Thursday, 11 February 2016

Visual Response initial ideas

When we were first presented with the task to keep a visual journal I really wasn't sure what I was supposed to be putting in it. I knew we weren't supposed to just be illustrating our essay, but I was a bit confused as to how else I would respond visually to the module??

I admit I hadn't really done much in the way of visual response, apart from a couple of quick sketches when we needed to have done some drawings for a crit. From my initial essay research, when choosing my images, I immediately noted the wealth of misogynistic American Apparel adverts:







Many of them over-sexualise the models in order to sell their products. From looking at Berger's theories for my essay, I could clearly note the idea that the female form was being presented for a male spectator, even if the products were advertising products aimed at females??!! The logic here is insane.

For example, these two, about scrunchies and mini-skirts. Both items that are primarily marketed towards women, for women, and yet the adverts show women in compromising and sexual positions aimed at men. Even female products were targeted towards men.

So for my visual response, my first major idea was to create a sort of anti-campaign for American Apparel, a satire that puts men in these overly sexual positions to show how ridiculous they are:





However, when we had out first feedback session about our visual responses after we'd handed in our essay, Fred pointed out that there wasn't a lot of room for development with this and also that we don't need to have finished outcomes.

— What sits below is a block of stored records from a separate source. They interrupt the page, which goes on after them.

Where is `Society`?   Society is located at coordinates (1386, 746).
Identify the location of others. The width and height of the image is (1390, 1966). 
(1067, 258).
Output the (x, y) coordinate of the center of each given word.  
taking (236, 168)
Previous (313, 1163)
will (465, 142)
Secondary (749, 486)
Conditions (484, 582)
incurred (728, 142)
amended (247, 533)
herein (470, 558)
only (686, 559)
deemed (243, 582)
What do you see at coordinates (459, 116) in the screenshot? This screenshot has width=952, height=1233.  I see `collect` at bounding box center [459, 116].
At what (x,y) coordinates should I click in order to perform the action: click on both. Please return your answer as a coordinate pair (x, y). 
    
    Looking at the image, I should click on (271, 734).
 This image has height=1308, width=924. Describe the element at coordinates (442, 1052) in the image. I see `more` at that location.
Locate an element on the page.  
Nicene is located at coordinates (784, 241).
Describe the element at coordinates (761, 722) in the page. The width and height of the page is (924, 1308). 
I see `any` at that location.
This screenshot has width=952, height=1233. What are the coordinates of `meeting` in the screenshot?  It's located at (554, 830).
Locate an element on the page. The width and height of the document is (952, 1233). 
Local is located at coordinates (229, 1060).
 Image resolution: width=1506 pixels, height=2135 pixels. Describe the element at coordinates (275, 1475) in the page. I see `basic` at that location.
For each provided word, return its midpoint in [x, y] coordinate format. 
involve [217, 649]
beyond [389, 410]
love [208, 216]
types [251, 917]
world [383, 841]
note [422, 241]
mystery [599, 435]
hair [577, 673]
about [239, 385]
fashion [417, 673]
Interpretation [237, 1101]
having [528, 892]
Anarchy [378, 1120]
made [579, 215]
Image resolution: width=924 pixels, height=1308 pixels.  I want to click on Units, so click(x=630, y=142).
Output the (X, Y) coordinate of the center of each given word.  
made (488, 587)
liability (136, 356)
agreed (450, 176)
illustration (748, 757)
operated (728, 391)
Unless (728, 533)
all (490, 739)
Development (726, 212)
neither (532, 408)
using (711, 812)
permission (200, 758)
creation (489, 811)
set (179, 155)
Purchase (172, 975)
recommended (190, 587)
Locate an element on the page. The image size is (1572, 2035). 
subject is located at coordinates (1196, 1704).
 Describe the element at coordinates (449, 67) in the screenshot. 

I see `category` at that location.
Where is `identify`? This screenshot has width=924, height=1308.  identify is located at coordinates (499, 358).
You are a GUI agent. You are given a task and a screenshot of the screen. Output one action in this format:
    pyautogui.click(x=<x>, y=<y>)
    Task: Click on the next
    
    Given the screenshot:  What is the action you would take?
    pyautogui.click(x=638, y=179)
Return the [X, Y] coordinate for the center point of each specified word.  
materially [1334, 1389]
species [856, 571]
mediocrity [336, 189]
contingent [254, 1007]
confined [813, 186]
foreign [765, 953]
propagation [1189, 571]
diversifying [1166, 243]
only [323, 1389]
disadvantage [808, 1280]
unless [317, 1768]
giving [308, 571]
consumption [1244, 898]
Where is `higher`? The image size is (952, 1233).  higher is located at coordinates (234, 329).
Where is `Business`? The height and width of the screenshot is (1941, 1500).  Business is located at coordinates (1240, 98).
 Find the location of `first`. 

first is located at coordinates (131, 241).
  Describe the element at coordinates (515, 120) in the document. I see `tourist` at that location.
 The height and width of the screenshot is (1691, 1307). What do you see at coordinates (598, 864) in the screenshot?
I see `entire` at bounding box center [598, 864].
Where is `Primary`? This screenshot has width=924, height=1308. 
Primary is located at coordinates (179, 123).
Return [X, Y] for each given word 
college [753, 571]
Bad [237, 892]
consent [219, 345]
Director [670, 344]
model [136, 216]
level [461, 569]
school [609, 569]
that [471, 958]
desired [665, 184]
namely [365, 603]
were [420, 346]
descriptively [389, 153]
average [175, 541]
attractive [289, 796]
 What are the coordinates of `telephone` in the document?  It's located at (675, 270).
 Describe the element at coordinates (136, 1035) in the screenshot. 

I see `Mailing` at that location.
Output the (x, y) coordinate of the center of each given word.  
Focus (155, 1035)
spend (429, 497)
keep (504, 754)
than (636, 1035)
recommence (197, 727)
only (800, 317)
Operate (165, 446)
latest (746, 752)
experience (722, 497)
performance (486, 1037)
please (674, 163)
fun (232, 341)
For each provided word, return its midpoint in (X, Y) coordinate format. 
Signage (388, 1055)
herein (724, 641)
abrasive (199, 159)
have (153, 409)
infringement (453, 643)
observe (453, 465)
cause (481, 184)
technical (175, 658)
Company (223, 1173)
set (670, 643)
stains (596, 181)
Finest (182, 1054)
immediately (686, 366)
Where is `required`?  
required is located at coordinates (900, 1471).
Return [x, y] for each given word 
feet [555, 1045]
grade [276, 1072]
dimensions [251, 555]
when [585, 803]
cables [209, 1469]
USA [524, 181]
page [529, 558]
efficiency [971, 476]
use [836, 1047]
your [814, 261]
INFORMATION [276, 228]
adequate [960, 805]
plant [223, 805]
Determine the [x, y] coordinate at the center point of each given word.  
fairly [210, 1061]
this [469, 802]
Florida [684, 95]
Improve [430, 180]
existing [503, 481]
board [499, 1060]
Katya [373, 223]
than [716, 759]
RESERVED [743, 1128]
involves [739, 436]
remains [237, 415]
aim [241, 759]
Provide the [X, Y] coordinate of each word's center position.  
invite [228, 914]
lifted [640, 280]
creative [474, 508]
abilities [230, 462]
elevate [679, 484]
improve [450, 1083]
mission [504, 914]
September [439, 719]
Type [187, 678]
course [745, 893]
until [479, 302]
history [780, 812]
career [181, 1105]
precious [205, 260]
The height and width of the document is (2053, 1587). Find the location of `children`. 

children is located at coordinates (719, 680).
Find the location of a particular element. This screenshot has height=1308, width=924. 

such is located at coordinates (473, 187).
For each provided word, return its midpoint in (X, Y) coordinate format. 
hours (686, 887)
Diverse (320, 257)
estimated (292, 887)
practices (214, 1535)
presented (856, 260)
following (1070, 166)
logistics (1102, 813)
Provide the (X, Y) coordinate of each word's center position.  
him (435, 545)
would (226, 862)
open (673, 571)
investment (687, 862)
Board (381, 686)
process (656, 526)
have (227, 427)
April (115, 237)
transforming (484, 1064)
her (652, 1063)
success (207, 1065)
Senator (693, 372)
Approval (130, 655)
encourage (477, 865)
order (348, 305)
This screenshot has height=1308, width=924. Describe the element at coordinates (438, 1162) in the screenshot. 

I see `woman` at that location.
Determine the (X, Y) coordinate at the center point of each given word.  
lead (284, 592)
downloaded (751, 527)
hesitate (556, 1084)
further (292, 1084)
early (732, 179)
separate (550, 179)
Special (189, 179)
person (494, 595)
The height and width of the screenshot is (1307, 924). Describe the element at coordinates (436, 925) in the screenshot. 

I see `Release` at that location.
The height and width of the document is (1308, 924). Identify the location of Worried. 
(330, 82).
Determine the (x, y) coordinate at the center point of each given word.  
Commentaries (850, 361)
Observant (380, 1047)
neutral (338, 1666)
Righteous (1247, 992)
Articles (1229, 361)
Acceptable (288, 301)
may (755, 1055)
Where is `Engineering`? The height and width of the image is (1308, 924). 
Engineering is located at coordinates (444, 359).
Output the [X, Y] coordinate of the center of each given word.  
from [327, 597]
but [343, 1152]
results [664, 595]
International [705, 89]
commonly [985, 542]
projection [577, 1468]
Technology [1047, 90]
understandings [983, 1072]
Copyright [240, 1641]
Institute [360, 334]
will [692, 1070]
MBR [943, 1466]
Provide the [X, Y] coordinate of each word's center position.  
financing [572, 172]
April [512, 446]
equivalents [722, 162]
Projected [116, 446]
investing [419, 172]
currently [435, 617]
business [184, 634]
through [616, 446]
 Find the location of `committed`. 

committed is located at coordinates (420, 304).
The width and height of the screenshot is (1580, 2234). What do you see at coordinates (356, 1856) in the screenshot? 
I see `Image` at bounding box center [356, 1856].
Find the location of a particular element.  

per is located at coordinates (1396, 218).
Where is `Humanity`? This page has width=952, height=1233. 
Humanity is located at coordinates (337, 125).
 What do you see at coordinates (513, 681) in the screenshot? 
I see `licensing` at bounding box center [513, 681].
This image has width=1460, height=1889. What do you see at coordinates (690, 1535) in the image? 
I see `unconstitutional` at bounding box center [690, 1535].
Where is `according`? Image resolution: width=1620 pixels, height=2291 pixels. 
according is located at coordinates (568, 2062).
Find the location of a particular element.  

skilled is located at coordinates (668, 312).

So he helped me start developing some new ideas:
  • Gender-specific poses/postures: how men and women sit and stand, perhaps in comparison to advertising
  • Simplifying/reducing down images of men and women in advertising to just their clothes - how little women wear in comparison to men - i.e. in the American Apparel adverts

For example:


These two are both examples of how advertisers and the media will portray women with fewer clothes - the shirt does not need to be advertised that way on a female model, the male model isn't posing like that.